# [WORK INSTRUCTIONS]
Repeat, exactly as written, the lines of the records below from the first through the line with "Given: Click the 'Join as a producer' link", but none past it.

# [AVAILABLE RECORDS]
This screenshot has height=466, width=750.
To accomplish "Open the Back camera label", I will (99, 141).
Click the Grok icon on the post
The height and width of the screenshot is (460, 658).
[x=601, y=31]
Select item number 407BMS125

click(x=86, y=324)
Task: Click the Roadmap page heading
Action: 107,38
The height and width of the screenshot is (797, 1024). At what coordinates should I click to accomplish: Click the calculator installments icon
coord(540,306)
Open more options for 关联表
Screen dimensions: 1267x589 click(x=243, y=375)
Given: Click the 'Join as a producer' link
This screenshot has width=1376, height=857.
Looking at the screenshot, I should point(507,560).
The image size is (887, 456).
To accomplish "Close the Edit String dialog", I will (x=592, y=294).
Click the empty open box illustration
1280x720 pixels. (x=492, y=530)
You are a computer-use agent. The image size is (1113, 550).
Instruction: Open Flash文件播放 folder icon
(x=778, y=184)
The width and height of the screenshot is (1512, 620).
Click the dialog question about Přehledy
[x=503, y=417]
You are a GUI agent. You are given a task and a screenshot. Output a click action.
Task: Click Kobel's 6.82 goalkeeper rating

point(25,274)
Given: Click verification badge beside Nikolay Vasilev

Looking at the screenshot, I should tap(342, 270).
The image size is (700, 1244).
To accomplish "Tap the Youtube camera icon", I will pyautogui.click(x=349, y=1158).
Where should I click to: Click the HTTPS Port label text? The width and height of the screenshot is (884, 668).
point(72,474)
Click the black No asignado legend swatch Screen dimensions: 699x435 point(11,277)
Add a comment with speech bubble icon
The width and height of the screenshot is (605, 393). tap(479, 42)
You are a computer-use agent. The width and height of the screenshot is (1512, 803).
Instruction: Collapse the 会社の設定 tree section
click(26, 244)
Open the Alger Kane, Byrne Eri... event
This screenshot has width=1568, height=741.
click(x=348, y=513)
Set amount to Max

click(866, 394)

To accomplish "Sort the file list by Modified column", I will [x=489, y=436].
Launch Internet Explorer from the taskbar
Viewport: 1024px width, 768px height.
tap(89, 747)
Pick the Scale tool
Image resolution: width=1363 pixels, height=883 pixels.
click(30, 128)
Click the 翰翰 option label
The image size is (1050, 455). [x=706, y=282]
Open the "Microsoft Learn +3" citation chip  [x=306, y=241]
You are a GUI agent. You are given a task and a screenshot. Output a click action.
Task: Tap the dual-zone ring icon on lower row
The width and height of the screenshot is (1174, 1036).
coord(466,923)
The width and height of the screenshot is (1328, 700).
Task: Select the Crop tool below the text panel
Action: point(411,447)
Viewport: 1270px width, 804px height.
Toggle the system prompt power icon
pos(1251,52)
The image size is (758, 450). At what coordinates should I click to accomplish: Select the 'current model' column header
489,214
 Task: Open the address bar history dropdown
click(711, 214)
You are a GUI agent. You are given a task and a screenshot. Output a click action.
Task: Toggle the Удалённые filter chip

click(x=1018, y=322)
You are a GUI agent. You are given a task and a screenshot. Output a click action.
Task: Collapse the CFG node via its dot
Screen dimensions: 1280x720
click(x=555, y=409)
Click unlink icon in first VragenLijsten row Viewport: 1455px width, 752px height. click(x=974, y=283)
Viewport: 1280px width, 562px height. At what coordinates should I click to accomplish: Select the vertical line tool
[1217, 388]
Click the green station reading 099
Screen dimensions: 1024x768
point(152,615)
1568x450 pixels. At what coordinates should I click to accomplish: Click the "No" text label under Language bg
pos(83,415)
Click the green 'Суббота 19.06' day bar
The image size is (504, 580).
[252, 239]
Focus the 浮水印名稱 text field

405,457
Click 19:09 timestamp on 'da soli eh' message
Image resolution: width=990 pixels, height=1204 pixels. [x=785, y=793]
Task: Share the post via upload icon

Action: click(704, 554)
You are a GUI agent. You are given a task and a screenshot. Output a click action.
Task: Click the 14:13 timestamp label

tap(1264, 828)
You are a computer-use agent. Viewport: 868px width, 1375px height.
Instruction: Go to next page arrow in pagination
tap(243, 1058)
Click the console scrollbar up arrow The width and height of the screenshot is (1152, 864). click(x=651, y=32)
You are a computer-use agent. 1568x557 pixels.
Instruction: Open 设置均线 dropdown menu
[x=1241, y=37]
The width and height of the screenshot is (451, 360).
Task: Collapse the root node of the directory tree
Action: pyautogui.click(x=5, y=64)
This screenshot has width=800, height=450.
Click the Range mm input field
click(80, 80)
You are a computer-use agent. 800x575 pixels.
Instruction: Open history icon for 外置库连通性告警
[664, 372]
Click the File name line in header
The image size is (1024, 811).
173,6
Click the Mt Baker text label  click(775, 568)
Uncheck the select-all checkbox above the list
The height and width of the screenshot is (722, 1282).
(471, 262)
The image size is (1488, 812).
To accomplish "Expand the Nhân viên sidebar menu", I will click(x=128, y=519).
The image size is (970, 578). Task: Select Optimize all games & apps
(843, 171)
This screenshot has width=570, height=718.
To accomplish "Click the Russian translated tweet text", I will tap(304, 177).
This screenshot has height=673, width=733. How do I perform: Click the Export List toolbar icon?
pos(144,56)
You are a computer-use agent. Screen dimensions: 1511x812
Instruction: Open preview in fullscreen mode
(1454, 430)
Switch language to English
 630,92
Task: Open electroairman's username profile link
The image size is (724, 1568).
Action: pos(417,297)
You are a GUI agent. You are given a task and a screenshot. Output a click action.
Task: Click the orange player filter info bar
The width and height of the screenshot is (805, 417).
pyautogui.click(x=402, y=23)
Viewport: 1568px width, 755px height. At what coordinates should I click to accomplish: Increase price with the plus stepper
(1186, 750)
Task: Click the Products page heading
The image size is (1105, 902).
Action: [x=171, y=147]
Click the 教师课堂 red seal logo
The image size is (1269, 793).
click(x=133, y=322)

# [ANSWER SPACE]
This screenshot has height=466, width=750.
To accomplish "Open the Back camera label", I will (99, 141).
Click the Grok icon on the post
The height and width of the screenshot is (460, 658).
[x=601, y=31]
Select item number 407BMS125

click(x=86, y=324)
Task: Click the Roadmap page heading
Action: 107,38
The height and width of the screenshot is (797, 1024). At what coordinates should I click to accomplish: Click the calculator installments icon
coord(540,306)
Open more options for 关联表
Screen dimensions: 1267x589 click(x=243, y=375)
Given: Click the 'Join as a producer' link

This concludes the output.